Stored data:
****

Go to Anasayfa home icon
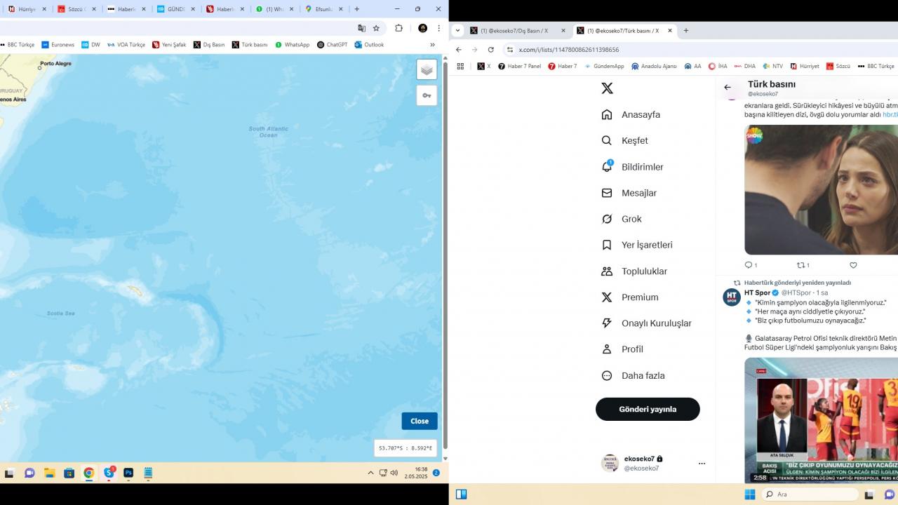The width and height of the screenshot is (898, 505). pos(607,114)
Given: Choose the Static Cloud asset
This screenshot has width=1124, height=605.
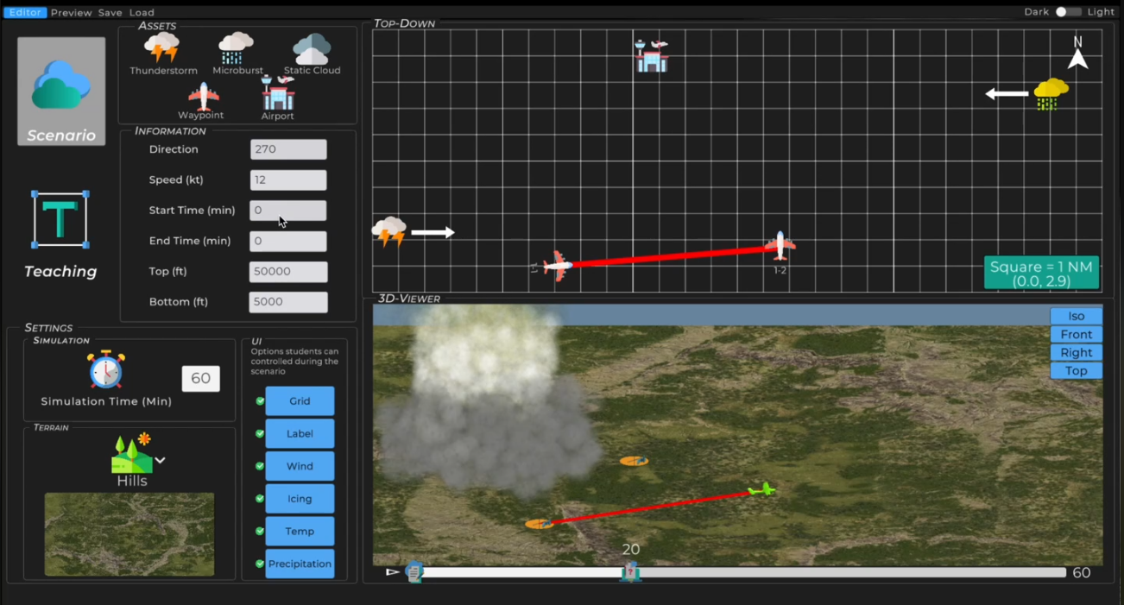Looking at the screenshot, I should (x=312, y=48).
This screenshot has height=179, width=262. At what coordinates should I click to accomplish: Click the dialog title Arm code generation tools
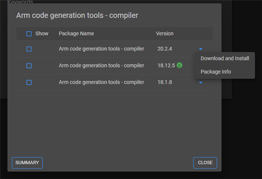(77, 16)
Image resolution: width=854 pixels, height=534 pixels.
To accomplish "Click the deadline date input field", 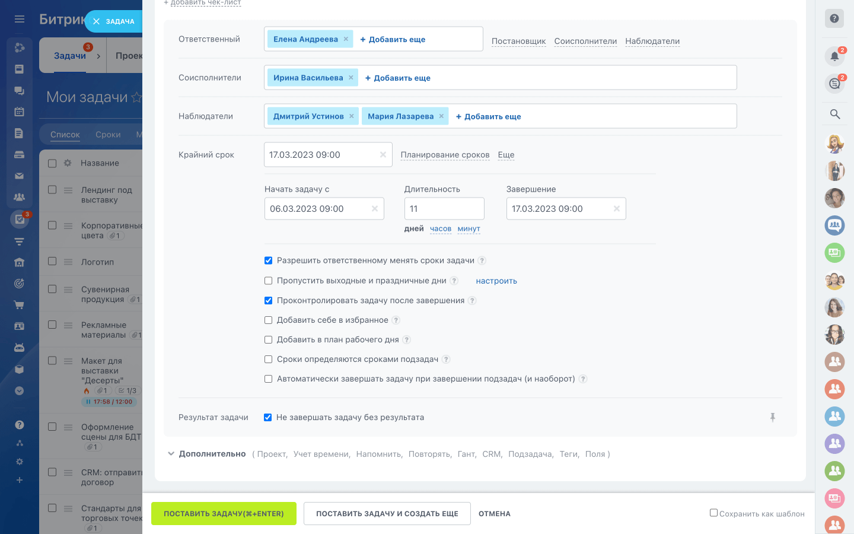I will (320, 154).
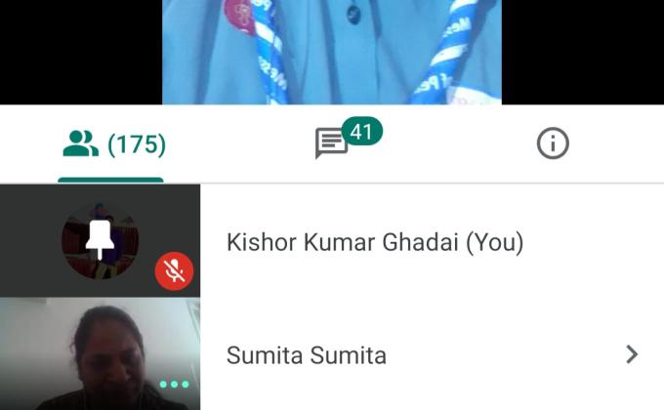Tap the meeting info icon
This screenshot has width=664, height=410.
(553, 144)
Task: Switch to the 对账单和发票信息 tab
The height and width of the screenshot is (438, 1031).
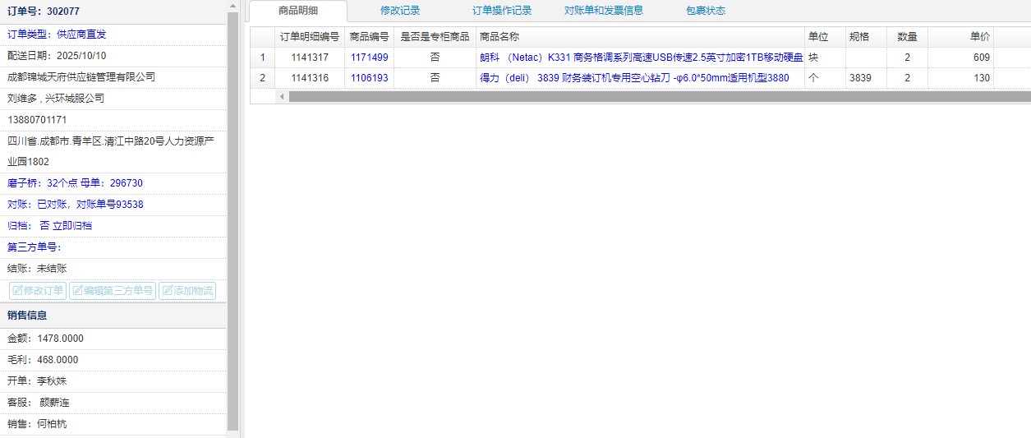Action: click(604, 11)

****

Exercise objective:
Above are the records. Copy word for word only their lines from the one holding "Given: Choose the Static Cloud asset" through the one holding "Image resolution: width=854", both included, and skip the images.

Solved problem:
Given: Choose the Static Cloud asset
This screenshot has width=1124, height=605.
Looking at the screenshot, I should (x=312, y=48).
This screenshot has height=179, width=262. At what coordinates should I click to accomplish: Click the dialog title Arm code generation tools
(77, 16)
Image resolution: width=854 pixels, height=534 pixels.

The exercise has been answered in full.